Our wedding night? I believe it involved a screaming fight over who does more laundry (he does), the throwing of wedding bands, us parting ways for a very blurry stretch of time, and I'm pretty sure I got fresh with an Elvis impersonator on Beale Street. There was much more to the evening, as evidenced by the botanic remains of my bridal bouquet throughout our honeymoon suite, but none of it involved what one would expect on the night of our wedding. We woke up bleary-eyed the next painfully bright morning and asked each other with thick, furry tongues, "What the hell happened?" After nursing our hangover for a good 24 hours (it was, by far, the worst hangover I've ever had), little bits and pieces of the night began to surface in embarrassing clarity, and with the help of a few witness accounts we realized what monumental asses we had made of ourselves. Then we laughed. A lot.

So was the wedding ruined? Of course not. The wonderful moments filled with love and laughter far outweighed our collection of  little disasters. Sure, I would've rather spent the night romancing with my new husband, but now we have a ridiculous story to tell, several lessons learned, and the rest of our lives to canoodle sweetly into the morning.

Friday, August 10, 2012

Don't sweat the details.

It is so easy for a bride to lose herself in every single detail of the big day. I myself am guilty of spending countless hours on Pinterest, carefully weighing various techniques to transform wine bottles, soup cans and toilet paper rolls into show-stopping MacGyvered centerpieces. I squeal with delight over exquisitely hand-lettered invitations, with whimsical calligraphy glistening with crushed opals and hibiscus ink. A tiny, adorable succulent tied to every place setting with a delicate bit of twine? Yes, please.

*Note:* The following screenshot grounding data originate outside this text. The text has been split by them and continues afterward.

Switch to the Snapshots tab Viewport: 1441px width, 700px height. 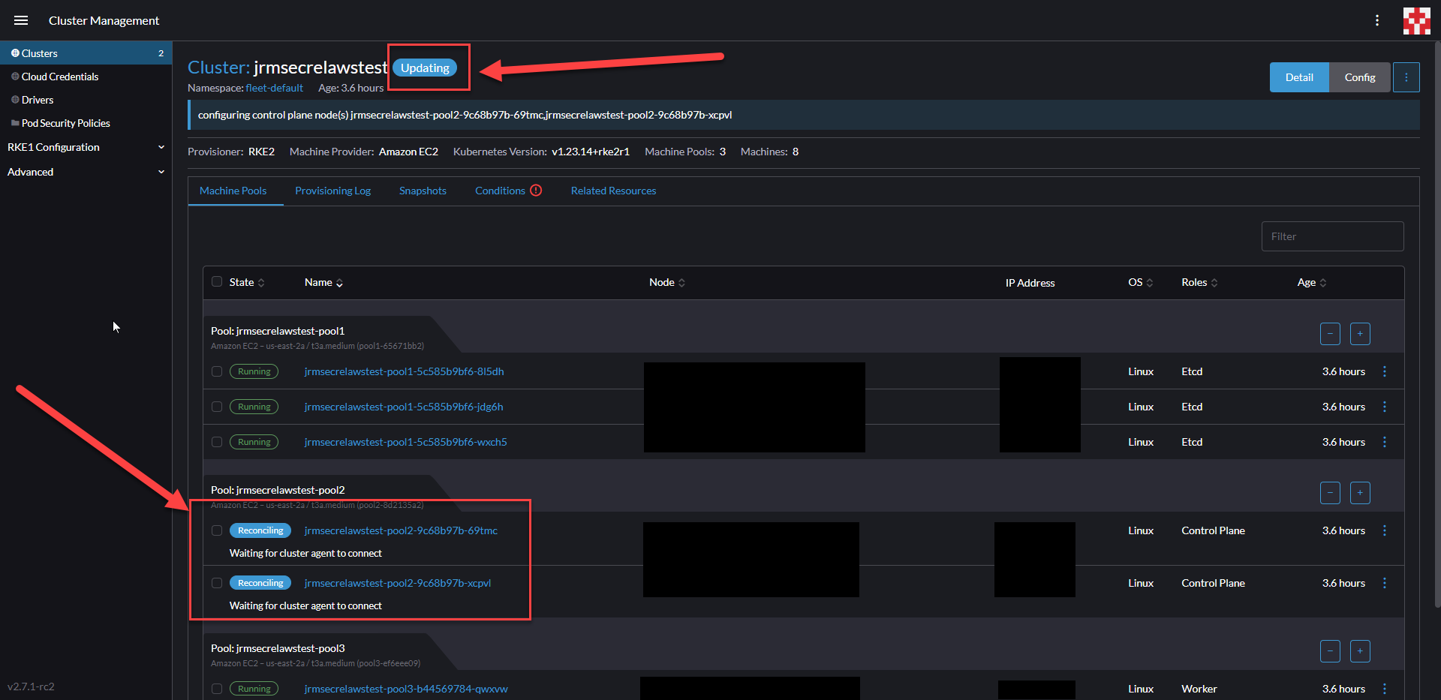[x=423, y=191]
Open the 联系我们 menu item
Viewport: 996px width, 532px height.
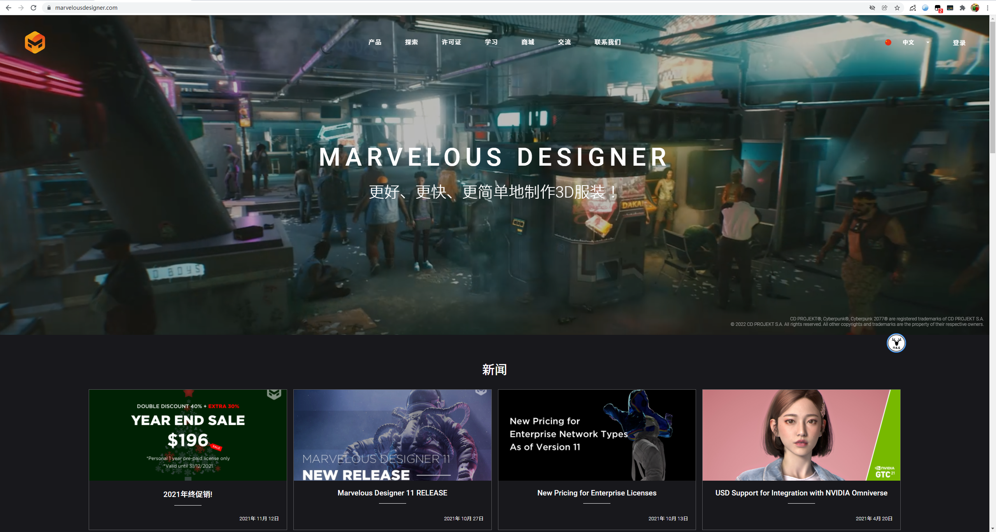(607, 42)
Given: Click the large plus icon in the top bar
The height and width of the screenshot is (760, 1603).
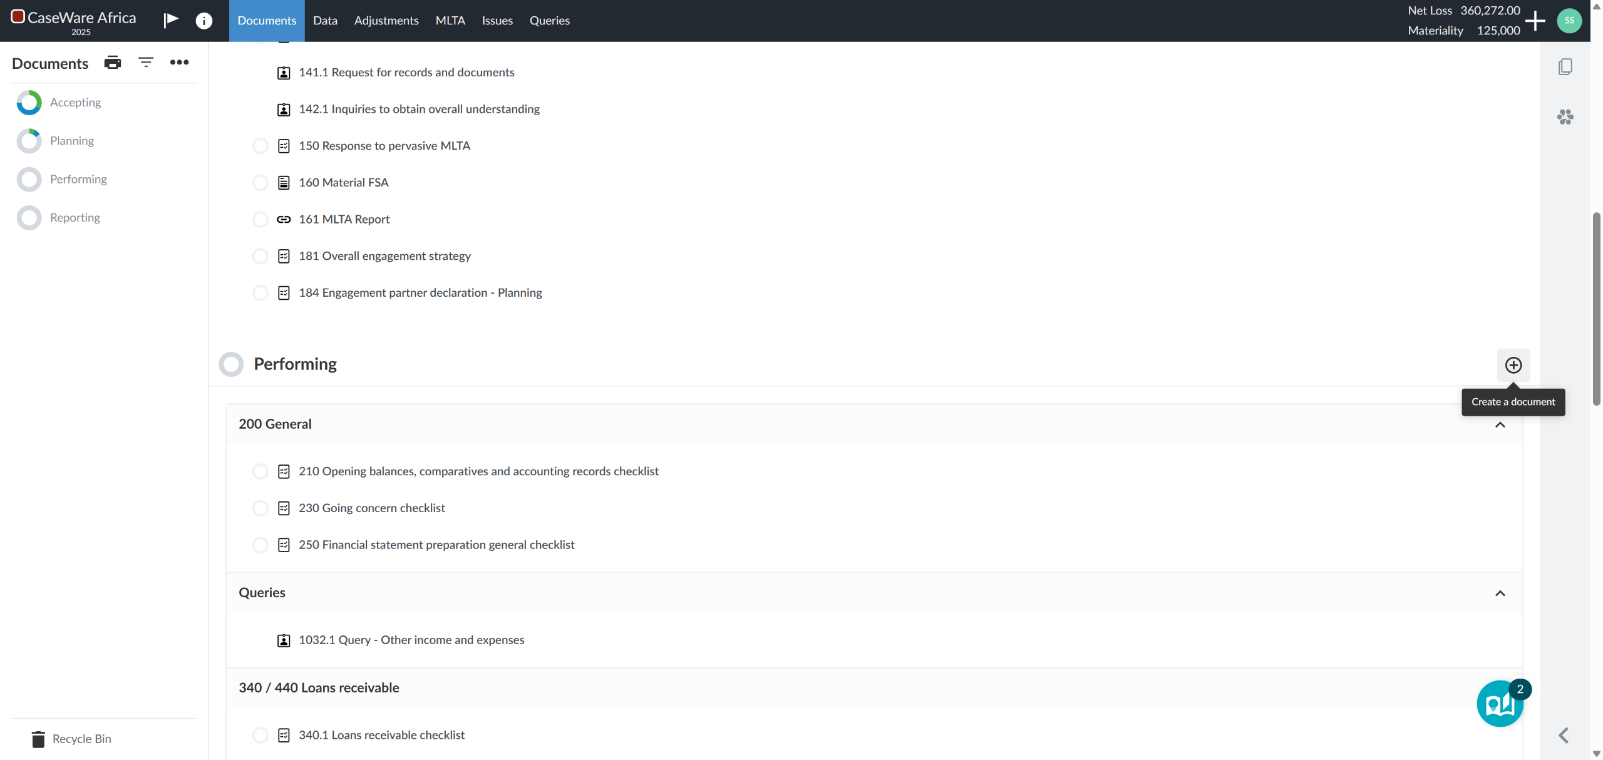Looking at the screenshot, I should (x=1535, y=21).
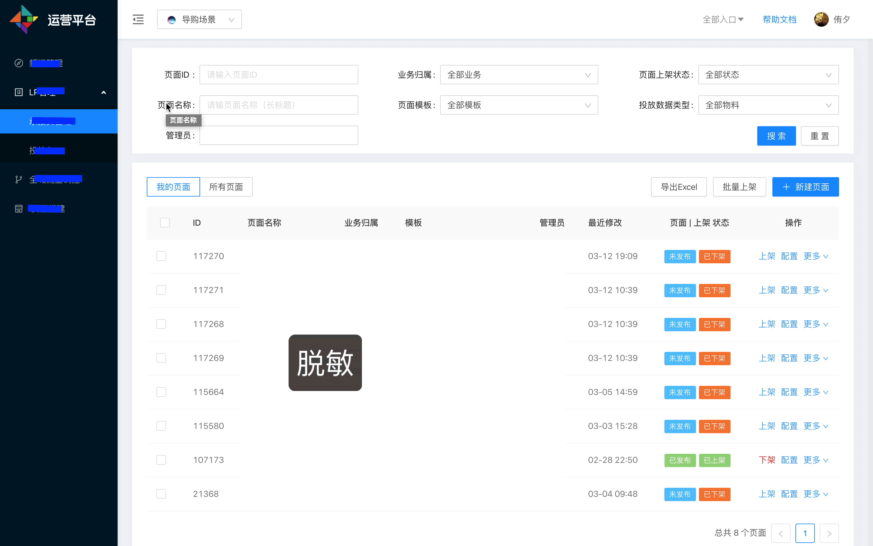Viewport: 873px width, 546px height.
Task: Click the blue 搜索 button
Action: coord(776,136)
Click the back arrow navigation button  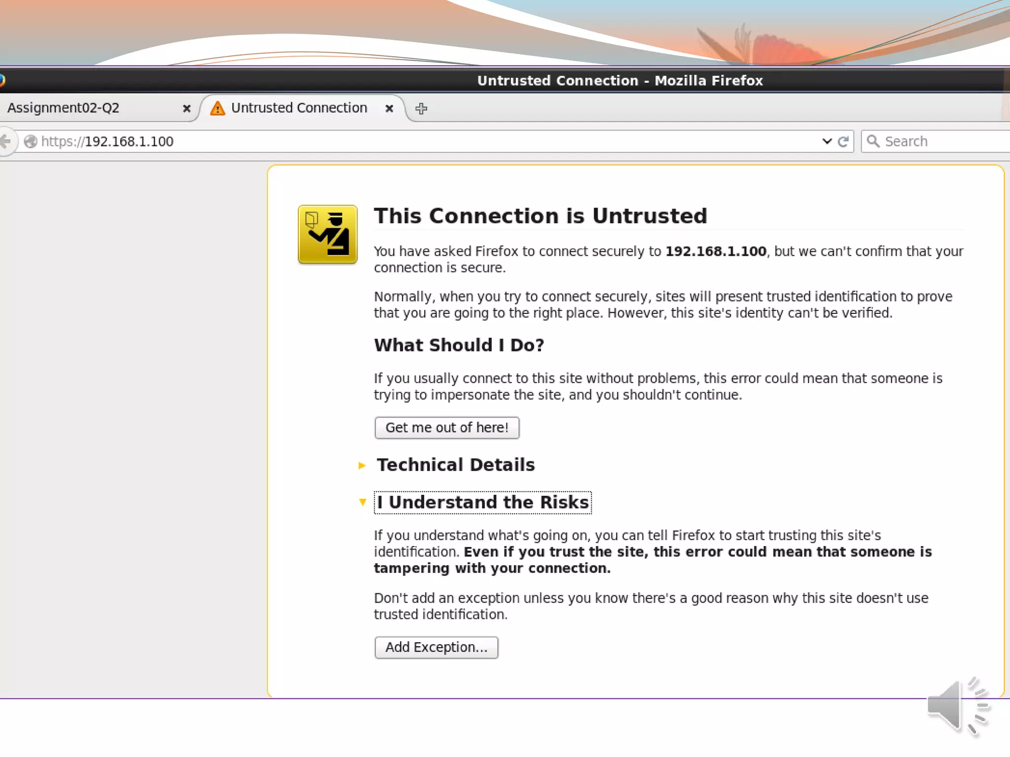(x=5, y=141)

Before long I had a stack of Martha Stewart Weddings magazines stacked in my bathroom, my legs desperate for circulation as I slowly thumbed through the pages, determining if I should monogram my beverage napkins, provide a frozen berries and champagne bar, and serve artfully slivered crudites in sauce-coated shot glasses. I would limp away from the bathroom, legs screaming with tingling vein fire, wondering if I could find a salon that could do an ombre manicure to match my bouquet made entirely of vintage brooches.

The truth is yes, you want everything to be perfect, but think back to the best, most fun wedding you've ever been to. What do you remember about it? I'll bet bits of twine don't make the list.

Indulging in the details is half the fun of planning a wedding, but not when it starts to dictate how much fun you have in the ACTUAL planning. You won't realize how caught up in the details you become until you start pulling out that credit card, which I realized as the looming decision of renting real linen napkins or using paper napkins nearly gave me an aneurism. It occurred to me that it was highly unlikely that guests leaving our wedding would skulk away, mumbling to each other, "Well, that would've been fun had it not been for those ghastly paper napkins. I mean, would you ever? Their marriage is clearly doomed." Possible, I suppose, but unlikely.

So, I let go. I'm not sweating the details, and planning is fun again. The challenge of creating a fun, funky event on a sphincter-tight budget, all while remaining true to our personal style, is back to being an adventure as opposed to a chore. Plus, Mr. Dynamite appreciates the fact I no longer pester him with color swatches and catering spreadsheets.

Some of the aspects of the event that I decided have no bearing on the fun factor are:

Tableware: Nobody cares of you have platinum-rimmed china with a 20-piece setting.
Glassware: Booze works in any receptacle. I have tested this theory rigorously, and feel confident in that statement.
Centerpieces: This will get its very own post later, but my plan involves about $200, a small army of friends and lots of wine. Sure, a blooming cloud of rare orchids suspended in crystal glass is stunning, but is there a story behind it that will make you spew wine out your nose? I didn't think so.
Linens: Black. eBay. Done.

Whenever I do drift into that manic, detail-obsessed state, I just look at the ring on my finger, think of Mr. Dynamite and how blessed we are to be in love, and leave the details to the magazines in the bathroom.